Lorsque le recours à la torture est décidé, les méthodes sont choisies parmi un ensemble de techniques connues pour des raisons historiques. La torture pratiquée par les USA leur a été communiquée lors de la guerre de Corée, pendant laquelle des prisonniers américains torturés participaient à procès-spectacles et faisaient sans contrainte apparente des aveux délirants. Ces techniques avaient auparavant servi en Union Soviétique sous Staline dans le même but. Leur pratique a été entretenue aux USA pendant la Guerre Froide dans des cours de survie à l’intention de militaires qui s’exposent à la capture dans leurs fonctions (pilotes, forces spéciales, etc.). Ces techniques semblent avoir pour effet de briser la volonté de la victime, qui répétera alors ce qui lui est demandé de dire. Il est  paradoxal que des techniques destinées faire dire n’importe quoi avec conviction aient été choisies pour acquérir des renseignements militaires fiables. Le vice-président Cheney a par la suite affirmé que des renseignements de valeur avaient été arrachés ainsi et avaient sauvé des vies, mais sans donner d’exemple spécifique. Le concepteur des attentats du 11 Septembre, Khalid Sheikh Mohammed, a été waterboardé 183 fois, ce qui fait douter de l’efficacité miraculeuse que certains dirigeants prêtent à cette technique de torture. Il semble que Mohammed n’ait jamais cessé de mentir sous la torture, et que c’est cette persistance même qui aurait mis les interrogateurs sur la piste de Ben Laden. Paradoxalement, ce type de raisonnement est typique des techniques classiques d’interrogatoire, celles où l’on cultive la relation et la familiarité avec le prisonnier pour mieux le lire.
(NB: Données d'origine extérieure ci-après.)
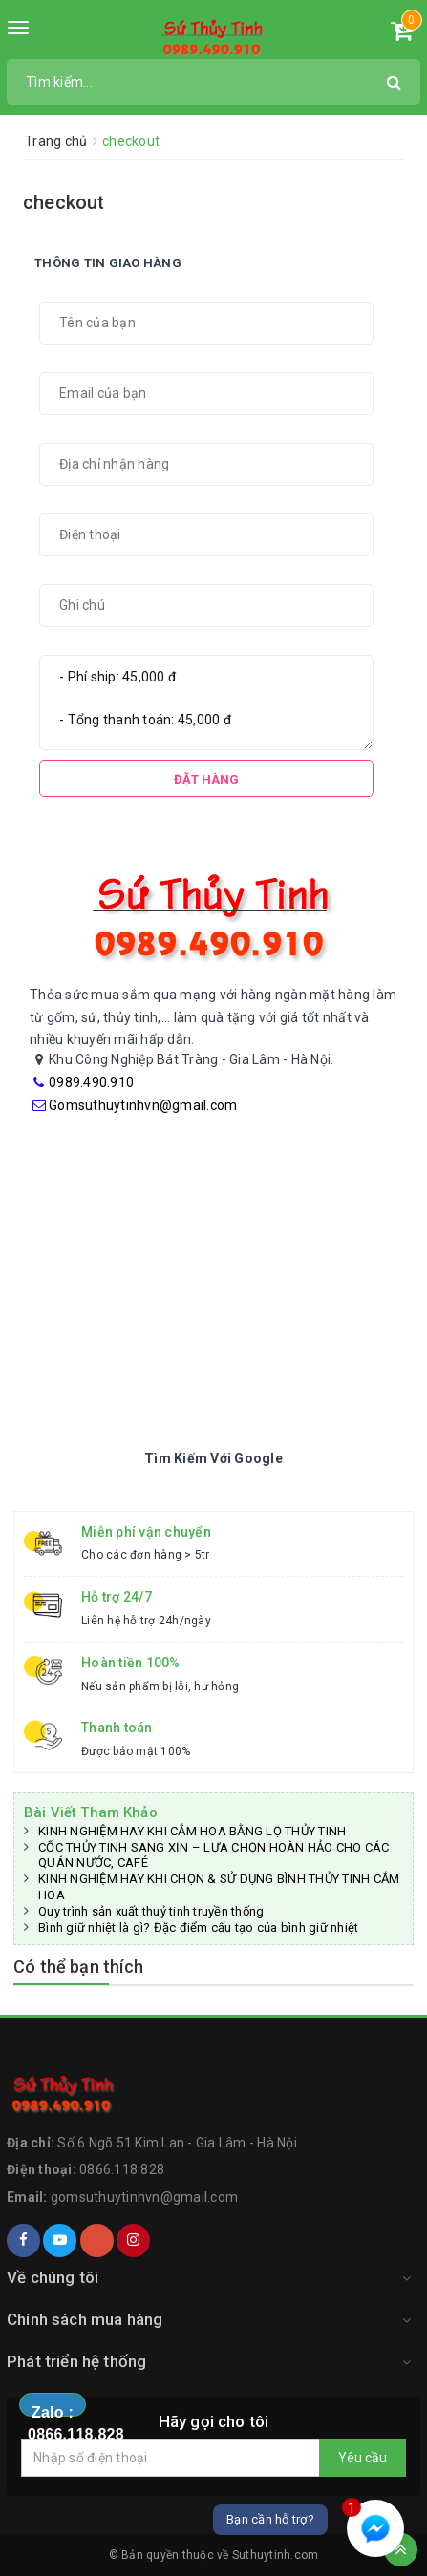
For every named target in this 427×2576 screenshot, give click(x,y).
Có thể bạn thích (78, 1967)
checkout (64, 202)
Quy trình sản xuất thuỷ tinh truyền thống (151, 1911)
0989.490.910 (91, 1082)
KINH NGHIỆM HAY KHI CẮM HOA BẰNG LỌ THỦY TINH (192, 1831)
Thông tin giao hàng (107, 263)
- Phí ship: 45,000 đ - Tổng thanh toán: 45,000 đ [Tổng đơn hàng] (206, 702)
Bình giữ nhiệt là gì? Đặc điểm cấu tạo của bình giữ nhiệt (198, 1927)
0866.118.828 (121, 2169)
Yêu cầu (362, 2457)
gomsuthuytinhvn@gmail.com (144, 2197)
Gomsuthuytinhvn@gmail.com (143, 1105)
Ainsi, indépendemment de son efficacité ou inefficacité pour arracher des informations et des aveux, la torture est une perte de sens à double titre: perte du sens moral, en ceci qu’elle remet en cause la légitimité du combat, sapant le moral de la population et la discipline des troupes; et perte du sens des réalités, parce qu’elle incite le bourreau à justifier ses pratiques et entretenir son fantasme de toute-puissance en croyant en ce que sa victime lui dit ou pourrait lui dire.